If I publish roundup posts (with all external links being high quality, no spams) more frequently, is there a chance of getting penalised by Google in the near future?

Or, is it possible that this would decrease my ranking on Google?

For example, when I write a post like "Top 12 WordPress Optimization Tutorials to Speedup Your WordPress Site", I will link to 12 external URLs that aren't paid ones. I manually read and find the best content about WordPress Speed Up and link to them with a small description of why my users ought to read each of those externally linked articles.

And I think that there is any reason to make them inot no-follow links. Am I correct?

Update: (An answer for this question is written in the comments section below): They are just not links. I've added a short description of why you should read this article, what is the uniqueness of it. For example, Link #1: The external article explains the importance of image optimization and how to do it correctly, etc.

  • 1
    Is it just 12 links or are you writing enough to add value and have original content? Commented Apr 25, 2019 at 11:52
  • 1
    @StephenOstermiller It is just not linked. I added a short description of why you should read this article, what is the uniqueness of it... For example, Link 01: These links explain the importance of image optimization and how to do it correctly, etc... Commented Apr 26, 2019 at 3:40
  • This is aggregation to provide the list of information, it will not harm your website, until and unless you give no-follow to stay safe, do follow link can put you in trouble at some extent, therefore, avoid them. Commented Jul 24, 2019 at 20:21

3 Answers 3


If it is useful for your users, then just do it, Google understands that and will reward you for providing valuable content, but you also loose some PageRank for linking externally.

When you link to any external website from your site, based on the total number of links in your page, some of your link equity will be passed onto that external site. Thus, causing you to loose some PageRank.

However, in return, Google gives you a trust score. Now, I don't know the weightage of both (PageRank & Trust Score) in their algorighm, but it does give you some benefits. Hence, if it is useful for your users then go ahead and mention those links. Don't think about a penalty.

The trust score is calculated by analysing both the sites. For example, if you're talking about WordPress and mention a website link which also talks about WordPress, then, Google gives you a trust score.

Again, trust score varies (I don't know in detail about it.
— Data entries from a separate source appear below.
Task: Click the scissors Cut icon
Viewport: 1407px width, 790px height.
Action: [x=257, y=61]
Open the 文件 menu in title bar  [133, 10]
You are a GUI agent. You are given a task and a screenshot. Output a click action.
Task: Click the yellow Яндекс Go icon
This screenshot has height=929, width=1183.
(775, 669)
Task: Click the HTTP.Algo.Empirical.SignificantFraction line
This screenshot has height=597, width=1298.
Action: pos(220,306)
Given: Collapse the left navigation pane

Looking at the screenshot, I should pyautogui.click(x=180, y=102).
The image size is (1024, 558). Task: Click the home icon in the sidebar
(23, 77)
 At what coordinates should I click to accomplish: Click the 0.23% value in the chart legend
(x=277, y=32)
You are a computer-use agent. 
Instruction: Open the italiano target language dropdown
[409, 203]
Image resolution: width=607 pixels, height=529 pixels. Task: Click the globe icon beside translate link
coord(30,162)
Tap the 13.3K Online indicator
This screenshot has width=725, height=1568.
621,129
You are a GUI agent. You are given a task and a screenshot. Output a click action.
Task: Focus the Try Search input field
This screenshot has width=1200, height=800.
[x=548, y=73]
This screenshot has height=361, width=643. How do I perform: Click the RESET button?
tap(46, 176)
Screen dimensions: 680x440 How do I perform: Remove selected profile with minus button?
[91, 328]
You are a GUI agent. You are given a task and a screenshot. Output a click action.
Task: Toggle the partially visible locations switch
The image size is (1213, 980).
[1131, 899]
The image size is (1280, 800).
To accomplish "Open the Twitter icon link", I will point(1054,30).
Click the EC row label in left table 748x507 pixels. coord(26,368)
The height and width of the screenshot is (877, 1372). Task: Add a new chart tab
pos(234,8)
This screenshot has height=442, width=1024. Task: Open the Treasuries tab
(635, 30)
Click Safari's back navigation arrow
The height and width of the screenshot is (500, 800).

So I will explain interms of high, medium and low scores) based on how you link the other site.

If your title says "WordPress optimization tips", and you mention a link to an article, which also talks about the same thing, then, both of you get a high trust score, because your article title matches with other site's article title. A medium trust score given by Google if your heading (in the article) is matching with the other site's article. For example, let's say in your article you have an h2 or h3 heading with the following text:

"optimizate your wordpress images"

... and, you link to a site that has its article title as "How to optimize your WordPress images?", then, you get a medium trust score.

A low trustscore is given by Google, when you mention another website's link on your article paragraph instead of the headings.

Remember: Google only cares whether your content is valuable to the user. Their algorithms are well equipped to figure this out, somehow. If some marketing blogs claim that linking out to authority sites would boost your SEO ranks, then it's BS. Google can identify such links and give you a trust score based on article's relevancy. If you just mention authority sites everywhere, then, you're only loosing your PageRank, and in returns you're getting zero/very low value.


There are at least two things to consider:

  1. the page you link to. If it's spammy, or if it links to spammy pages, that affects your trust score.

  2. the anchor text - the text between the > < brackets. If that's a good/bad match for the page you're linking to, Google will notice and rank you accordingly.

But really, if you focus on creating good content and useful links, that's probably a better use of your time than stressing over SEO.

Google's algorithm does look for evidence of people trying hard to SEO, and it does punish them for it.


It sound like you're saying that the blog posts don't link to the site's your recommending, they just mention them. If that is the case then there is no need for follow or nofollow links and no potential loss of authority.

If you are saying you are going to make loads of pages that link to relevant source, on-mass, and with lots of follow links per page... That is bad SEO.

Creating link bait style articles to attract links without given them is a great way to grow your site's authority. You could even have a page on your site about the site referenced, to keep it all in-house, with no external linking. All your content needs to be unique, valuable and useful to the user. This is vital, do not regurgitate the content from the sites being linked to. Add your experience, your review, which is best and why, pros and cons, etc to make your content unique.

I hope this has answered your question?